→ MATERIAL FOR THE TASK
Start of Block
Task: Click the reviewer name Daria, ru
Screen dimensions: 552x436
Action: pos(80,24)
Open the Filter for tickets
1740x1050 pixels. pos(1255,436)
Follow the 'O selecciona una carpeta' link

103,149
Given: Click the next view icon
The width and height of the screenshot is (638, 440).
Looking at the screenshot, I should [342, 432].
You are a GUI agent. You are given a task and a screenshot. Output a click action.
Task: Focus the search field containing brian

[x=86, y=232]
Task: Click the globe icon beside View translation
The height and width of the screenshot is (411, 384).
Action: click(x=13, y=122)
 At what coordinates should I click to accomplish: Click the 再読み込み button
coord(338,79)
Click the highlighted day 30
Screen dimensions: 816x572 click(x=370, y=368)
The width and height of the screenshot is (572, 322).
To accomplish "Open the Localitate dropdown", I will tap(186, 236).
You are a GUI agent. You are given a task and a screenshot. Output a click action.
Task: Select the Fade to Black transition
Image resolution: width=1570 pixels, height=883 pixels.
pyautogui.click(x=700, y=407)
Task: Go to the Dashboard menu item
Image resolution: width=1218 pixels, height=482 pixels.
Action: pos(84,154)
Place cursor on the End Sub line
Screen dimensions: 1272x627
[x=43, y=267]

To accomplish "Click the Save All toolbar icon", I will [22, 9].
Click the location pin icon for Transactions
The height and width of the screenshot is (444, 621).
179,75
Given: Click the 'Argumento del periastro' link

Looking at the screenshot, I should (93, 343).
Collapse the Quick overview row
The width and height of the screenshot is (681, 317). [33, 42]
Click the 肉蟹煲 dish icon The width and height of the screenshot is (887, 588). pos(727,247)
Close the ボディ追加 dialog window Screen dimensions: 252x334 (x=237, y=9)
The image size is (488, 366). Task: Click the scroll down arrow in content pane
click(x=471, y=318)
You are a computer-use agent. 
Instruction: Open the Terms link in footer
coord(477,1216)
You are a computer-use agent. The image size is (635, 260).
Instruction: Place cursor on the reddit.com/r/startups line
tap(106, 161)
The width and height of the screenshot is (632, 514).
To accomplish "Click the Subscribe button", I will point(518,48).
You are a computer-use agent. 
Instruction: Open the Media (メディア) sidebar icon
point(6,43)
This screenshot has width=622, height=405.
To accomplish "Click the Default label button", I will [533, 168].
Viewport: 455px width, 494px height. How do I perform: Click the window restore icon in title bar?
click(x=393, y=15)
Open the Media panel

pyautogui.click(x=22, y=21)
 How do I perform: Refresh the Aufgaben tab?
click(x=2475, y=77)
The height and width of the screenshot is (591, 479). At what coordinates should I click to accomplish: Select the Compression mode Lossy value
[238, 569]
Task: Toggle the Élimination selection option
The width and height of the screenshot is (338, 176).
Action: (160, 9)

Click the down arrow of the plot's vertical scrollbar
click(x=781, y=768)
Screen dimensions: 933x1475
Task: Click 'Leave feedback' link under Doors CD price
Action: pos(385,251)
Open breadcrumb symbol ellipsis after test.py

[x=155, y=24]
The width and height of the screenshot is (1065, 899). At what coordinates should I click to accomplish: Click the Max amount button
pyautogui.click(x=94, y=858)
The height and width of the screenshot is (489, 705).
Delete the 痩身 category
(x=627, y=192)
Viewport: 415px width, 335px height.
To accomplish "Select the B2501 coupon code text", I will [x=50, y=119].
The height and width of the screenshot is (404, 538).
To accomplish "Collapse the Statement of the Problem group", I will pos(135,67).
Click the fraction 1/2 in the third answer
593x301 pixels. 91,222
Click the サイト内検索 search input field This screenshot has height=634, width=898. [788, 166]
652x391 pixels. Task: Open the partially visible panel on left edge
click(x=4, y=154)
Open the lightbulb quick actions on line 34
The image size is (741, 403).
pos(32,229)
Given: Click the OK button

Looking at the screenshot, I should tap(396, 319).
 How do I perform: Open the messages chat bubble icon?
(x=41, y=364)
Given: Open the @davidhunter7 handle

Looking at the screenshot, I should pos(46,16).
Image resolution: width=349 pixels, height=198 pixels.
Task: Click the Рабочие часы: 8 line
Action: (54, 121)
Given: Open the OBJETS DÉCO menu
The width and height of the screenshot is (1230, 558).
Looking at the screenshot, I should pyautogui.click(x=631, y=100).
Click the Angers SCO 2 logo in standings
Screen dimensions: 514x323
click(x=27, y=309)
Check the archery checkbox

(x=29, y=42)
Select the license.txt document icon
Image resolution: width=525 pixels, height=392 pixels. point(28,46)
End of Block
→ TASK TO CARRY OUT
Would you return every line of the data above exactly?

→ ANSWER BOX
Task: Click the reviewer name Daria, ru
Screen dimensions: 552x436
Action: pos(80,24)
Open the Filter for tickets
1740x1050 pixels. pos(1255,436)
Follow the 'O selecciona una carpeta' link

103,149
Given: Click the next view icon
The width and height of the screenshot is (638, 440).
Looking at the screenshot, I should [342, 432].
You are a GUI agent. You are given a task and a screenshot. Output a click action.
Task: Focus the search field containing brian

[x=86, y=232]
Task: Click the globe icon beside View translation
The height and width of the screenshot is (411, 384).
Action: click(x=13, y=122)
 At what coordinates should I click to accomplish: Click the 再読み込み button
coord(338,79)
Click the highlighted day 30
Screen dimensions: 816x572 click(x=370, y=368)
The width and height of the screenshot is (572, 322).
To accomplish "Open the Localitate dropdown", I will tap(186, 236).
You are a GUI agent. You are given a task and a screenshot. Output a click action.
Task: Select the Fade to Black transition
Image resolution: width=1570 pixels, height=883 pixels.
pyautogui.click(x=700, y=407)
Task: Go to the Dashboard menu item
Image resolution: width=1218 pixels, height=482 pixels.
Action: pos(84,154)
Place cursor on the End Sub line
Screen dimensions: 1272x627
[x=43, y=267]

To accomplish "Click the Save All toolbar icon", I will [22, 9].
Click the location pin icon for Transactions
The height and width of the screenshot is (444, 621).
179,75
Given: Click the 'Argumento del periastro' link

Looking at the screenshot, I should (93, 343).
Collapse the Quick overview row
The width and height of the screenshot is (681, 317). [33, 42]
Click the 肉蟹煲 dish icon The width and height of the screenshot is (887, 588). pos(727,247)
Close the ボディ追加 dialog window Screen dimensions: 252x334 (x=237, y=9)
The image size is (488, 366). Task: Click the scroll down arrow in content pane
click(x=471, y=318)
You are a computer-use agent. 
Instruction: Open the Terms link in footer
coord(477,1216)
You are a computer-use agent. The image size is (635, 260).
Instruction: Place cursor on the reddit.com/r/startups line
tap(106, 161)
The width and height of the screenshot is (632, 514).
To accomplish "Click the Subscribe button", I will point(518,48).
You are a computer-use agent. 
Instruction: Open the Media (メディア) sidebar icon
point(6,43)
This screenshot has width=622, height=405.
To accomplish "Click the Default label button", I will [533, 168].
Viewport: 455px width, 494px height. How do I perform: Click the window restore icon in title bar?
click(x=393, y=15)
Open the Media panel

pyautogui.click(x=22, y=21)
 How do I perform: Refresh the Aufgaben tab?
click(x=2475, y=77)
The height and width of the screenshot is (591, 479). At what coordinates should I click to accomplish: Select the Compression mode Lossy value
[238, 569]
Task: Toggle the Élimination selection option
The width and height of the screenshot is (338, 176).
Action: (160, 9)

Click the down arrow of the plot's vertical scrollbar
click(x=781, y=768)
Screen dimensions: 933x1475
Task: Click 'Leave feedback' link under Doors CD price
Action: pos(385,251)
Open breadcrumb symbol ellipsis after test.py

[x=155, y=24]
The width and height of the screenshot is (1065, 899). At what coordinates should I click to accomplish: Click the Max amount button
pyautogui.click(x=94, y=858)
The height and width of the screenshot is (489, 705).
Delete the 痩身 category
(x=627, y=192)
Viewport: 415px width, 335px height.
To accomplish "Select the B2501 coupon code text", I will [x=50, y=119].
The height and width of the screenshot is (404, 538).
To accomplish "Collapse the Statement of the Problem group", I will pos(135,67).
Click the fraction 1/2 in the third answer
593x301 pixels. 91,222
Click the サイト内検索 search input field This screenshot has height=634, width=898. [788, 166]
652x391 pixels. Task: Open the partially visible panel on left edge
click(x=4, y=154)
Open the lightbulb quick actions on line 34
The image size is (741, 403).
pos(32,229)
Given: Click the OK button

Looking at the screenshot, I should tap(396, 319).
 How do I perform: Open the messages chat bubble icon?
(x=41, y=364)
Given: Open the @davidhunter7 handle

Looking at the screenshot, I should pos(46,16).
Image resolution: width=349 pixels, height=198 pixels.
Task: Click the Рабочие часы: 8 line
Action: (54, 121)
Given: Open the OBJETS DÉCO menu
The width and height of the screenshot is (1230, 558).
Looking at the screenshot, I should pyautogui.click(x=631, y=100).
Click the Angers SCO 2 logo in standings
Screen dimensions: 514x323
click(x=27, y=309)
Check the archery checkbox

(x=29, y=42)
Select the license.txt document icon
Image resolution: width=525 pixels, height=392 pixels. point(28,46)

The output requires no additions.